Not every playwright likes to do this. Many talented writers think that preplanning and outlining hinder their creativity. If some writers believe they can successfully pilot their way through a play without knowing where they're going before they start or planning their route, fine; I admire them. I wish I were as talented or lucky. I need an outline of the play's actions. And the plays I've written after I've outlined the actions have always been better plays, more successful plays, and more readily produced plays than the ones I've written blindly with only a few impressions and some crossed fingers to guide me.
Three Movements
In outlining your play, you'll want to refer to your study of the great plays and their chains of action. You've already identified their inciting incidents, points of attack and climaxes. You have most likely noticed something else important about all play structure. Every successful play works in three movements—a beginning, a middle and an end.

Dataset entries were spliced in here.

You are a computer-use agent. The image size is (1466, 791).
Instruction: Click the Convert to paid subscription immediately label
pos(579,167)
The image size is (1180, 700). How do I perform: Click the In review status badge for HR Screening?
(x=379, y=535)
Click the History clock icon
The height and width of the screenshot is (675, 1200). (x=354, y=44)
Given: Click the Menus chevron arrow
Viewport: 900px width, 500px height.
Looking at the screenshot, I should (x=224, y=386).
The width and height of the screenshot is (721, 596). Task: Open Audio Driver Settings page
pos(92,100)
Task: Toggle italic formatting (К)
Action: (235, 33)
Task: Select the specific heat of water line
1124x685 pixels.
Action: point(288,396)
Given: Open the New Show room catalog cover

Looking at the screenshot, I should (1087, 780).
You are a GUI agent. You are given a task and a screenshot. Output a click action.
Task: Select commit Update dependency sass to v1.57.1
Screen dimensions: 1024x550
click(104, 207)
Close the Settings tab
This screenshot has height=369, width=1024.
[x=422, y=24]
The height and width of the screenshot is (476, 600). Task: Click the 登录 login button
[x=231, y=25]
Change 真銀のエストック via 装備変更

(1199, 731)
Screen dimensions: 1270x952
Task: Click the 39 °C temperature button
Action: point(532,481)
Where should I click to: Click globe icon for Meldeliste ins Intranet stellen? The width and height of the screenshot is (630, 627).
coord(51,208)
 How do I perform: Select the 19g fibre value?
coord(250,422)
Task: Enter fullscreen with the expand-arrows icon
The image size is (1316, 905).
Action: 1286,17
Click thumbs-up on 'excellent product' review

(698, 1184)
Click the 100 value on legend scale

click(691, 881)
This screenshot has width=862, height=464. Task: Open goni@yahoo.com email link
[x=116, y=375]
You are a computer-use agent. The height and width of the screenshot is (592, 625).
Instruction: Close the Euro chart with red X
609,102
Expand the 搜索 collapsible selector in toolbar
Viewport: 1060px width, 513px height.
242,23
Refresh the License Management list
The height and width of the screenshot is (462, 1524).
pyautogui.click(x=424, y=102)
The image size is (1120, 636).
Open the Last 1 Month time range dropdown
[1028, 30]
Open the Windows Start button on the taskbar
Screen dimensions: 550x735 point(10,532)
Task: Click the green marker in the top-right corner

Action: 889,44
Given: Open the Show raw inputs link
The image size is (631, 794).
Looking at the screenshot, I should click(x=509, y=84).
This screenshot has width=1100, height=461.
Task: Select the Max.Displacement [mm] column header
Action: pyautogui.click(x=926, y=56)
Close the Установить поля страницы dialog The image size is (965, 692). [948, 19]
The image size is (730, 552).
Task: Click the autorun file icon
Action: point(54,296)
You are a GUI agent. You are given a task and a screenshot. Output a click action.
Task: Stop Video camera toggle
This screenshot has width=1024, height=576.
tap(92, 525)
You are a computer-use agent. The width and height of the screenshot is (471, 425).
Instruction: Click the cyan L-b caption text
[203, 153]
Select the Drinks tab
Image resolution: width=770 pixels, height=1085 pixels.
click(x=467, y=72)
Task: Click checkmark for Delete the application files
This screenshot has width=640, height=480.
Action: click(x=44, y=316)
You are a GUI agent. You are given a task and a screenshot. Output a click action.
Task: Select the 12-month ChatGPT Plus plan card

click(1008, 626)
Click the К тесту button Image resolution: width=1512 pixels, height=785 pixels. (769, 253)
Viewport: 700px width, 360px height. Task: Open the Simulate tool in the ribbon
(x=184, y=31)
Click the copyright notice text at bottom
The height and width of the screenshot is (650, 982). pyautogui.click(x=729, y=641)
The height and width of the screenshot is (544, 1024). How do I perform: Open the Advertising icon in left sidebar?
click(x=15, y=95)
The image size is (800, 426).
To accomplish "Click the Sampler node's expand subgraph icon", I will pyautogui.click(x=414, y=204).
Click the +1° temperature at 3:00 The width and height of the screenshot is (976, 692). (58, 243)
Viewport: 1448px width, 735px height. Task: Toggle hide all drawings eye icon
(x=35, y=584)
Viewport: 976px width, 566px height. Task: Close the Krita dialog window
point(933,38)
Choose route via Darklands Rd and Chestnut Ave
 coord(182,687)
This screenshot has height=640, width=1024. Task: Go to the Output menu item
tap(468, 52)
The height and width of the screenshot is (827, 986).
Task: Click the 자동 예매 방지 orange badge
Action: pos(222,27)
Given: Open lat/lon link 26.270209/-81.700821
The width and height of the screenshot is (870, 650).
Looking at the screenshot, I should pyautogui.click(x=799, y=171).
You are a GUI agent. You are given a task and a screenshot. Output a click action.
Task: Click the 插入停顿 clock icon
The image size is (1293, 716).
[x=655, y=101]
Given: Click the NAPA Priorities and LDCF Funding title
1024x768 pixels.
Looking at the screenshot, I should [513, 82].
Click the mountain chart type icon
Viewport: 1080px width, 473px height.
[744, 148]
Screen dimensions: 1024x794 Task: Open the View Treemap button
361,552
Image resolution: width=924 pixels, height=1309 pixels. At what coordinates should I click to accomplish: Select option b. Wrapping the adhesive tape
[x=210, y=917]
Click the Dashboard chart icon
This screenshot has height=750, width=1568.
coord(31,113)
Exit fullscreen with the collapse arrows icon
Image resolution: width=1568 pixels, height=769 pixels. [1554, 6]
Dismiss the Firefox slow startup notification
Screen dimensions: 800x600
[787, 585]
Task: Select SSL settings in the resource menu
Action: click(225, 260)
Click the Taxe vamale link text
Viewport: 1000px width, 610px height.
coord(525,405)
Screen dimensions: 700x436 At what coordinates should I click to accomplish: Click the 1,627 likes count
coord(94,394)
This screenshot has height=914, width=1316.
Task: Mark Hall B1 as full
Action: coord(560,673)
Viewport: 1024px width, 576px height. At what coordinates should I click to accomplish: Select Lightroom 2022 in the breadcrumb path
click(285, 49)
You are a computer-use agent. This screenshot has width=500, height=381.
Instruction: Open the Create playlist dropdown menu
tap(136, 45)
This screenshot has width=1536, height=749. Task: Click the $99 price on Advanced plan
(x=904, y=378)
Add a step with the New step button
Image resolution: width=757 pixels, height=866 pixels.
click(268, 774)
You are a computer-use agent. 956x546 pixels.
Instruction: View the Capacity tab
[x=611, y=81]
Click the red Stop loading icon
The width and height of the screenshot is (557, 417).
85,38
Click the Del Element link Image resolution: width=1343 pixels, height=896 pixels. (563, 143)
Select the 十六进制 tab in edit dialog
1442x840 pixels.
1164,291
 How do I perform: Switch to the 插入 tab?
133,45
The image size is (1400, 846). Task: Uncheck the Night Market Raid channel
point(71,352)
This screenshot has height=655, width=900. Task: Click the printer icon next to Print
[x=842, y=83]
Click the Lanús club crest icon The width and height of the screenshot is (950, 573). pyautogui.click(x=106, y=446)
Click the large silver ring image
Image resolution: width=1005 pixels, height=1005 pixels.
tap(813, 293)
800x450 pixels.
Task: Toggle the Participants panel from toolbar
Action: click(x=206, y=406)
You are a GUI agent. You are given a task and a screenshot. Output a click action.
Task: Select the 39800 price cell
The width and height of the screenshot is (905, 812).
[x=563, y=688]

This may seem elementary, but I can't stress more to emerging playwrights the importance of orchestrating dramatic events into this three-part structure. The most successful plays have a structure that, when analyzed, exhibits three distinct and clearly delineated movements, and the playwright who ignores this structural ground rule does so at great risk.
You'll note I'm avoiding the use of the word “acts.” While many plays have been written in three distinct acts with two breaks for intermissions, for the purposes of this book, I think it's wiser to proceed with an overall sense of the three movements, or sections, or parts, rather than acts. Why? To talk in terms of acts tends to make us think of traditional blocks of continuous stage performance that then stop for a firm division, curtain, or other punctuated interval. For now, it's more important to grasp the larger shape
of the three-part structure than it is to focus on where to place the intermissions. We'll discuss placement of intermissions in chapter seven, “Great Middles.”
Plays might have one, two, three, four, even five “official” acts, but every good play embodies three distinct movements, adhering to the following very rough outline:
Part One (15–30 percent of the play)
Start of play.
Introduction of characters, place, time, setting or exposition.
Introduction of the primary inciting event.
Initial point of attack or primary conflict.
Introduction of the central dramatic question.
Part Two (50–75 percent of the play)
Character(s) embark on journey/struggle/search for answers/goals.
Conflicts with other characters, events, circumstances.
Character(s) reassess situations, respond to obstacles and challenges, plan new tactics, succeed, fail, attack, retreat, surprise and are surprised, encounter major reversals (rising action).
A crisis is reached.
Characters embark on an action that will resolve the crisis and lead inexorably to the conclusion.
Part Three (5–25 percent of the play)
The major characters or combatants engage in a final conflict (climax).
The character(s)' goal is achieved or lost.
The central dramatic question is answered.
The actions suggest the themes or ideas of the play.
Following the climax is the resolution, in which a new order is established.
End of Play
The first section (exposition and point of attack) is constructed to orient and excite the audience, praise its expectations, raise its sugar and adrenalin levels and wake them up. And so, ghosts appear in first sections (Hamlet). Murders are plotted (Dial “M” for Murder). Old lovers return after long absences (Hedda Gabler). Convicts escape (The Front Page). A woman announces that she is going to commit suicide ('Night, Mother). Two men are found in bed by an Upper East Side couple (Six Degrees of Separation). A fussbudget is thrown out of his apartment by his wife (The Odd Couple).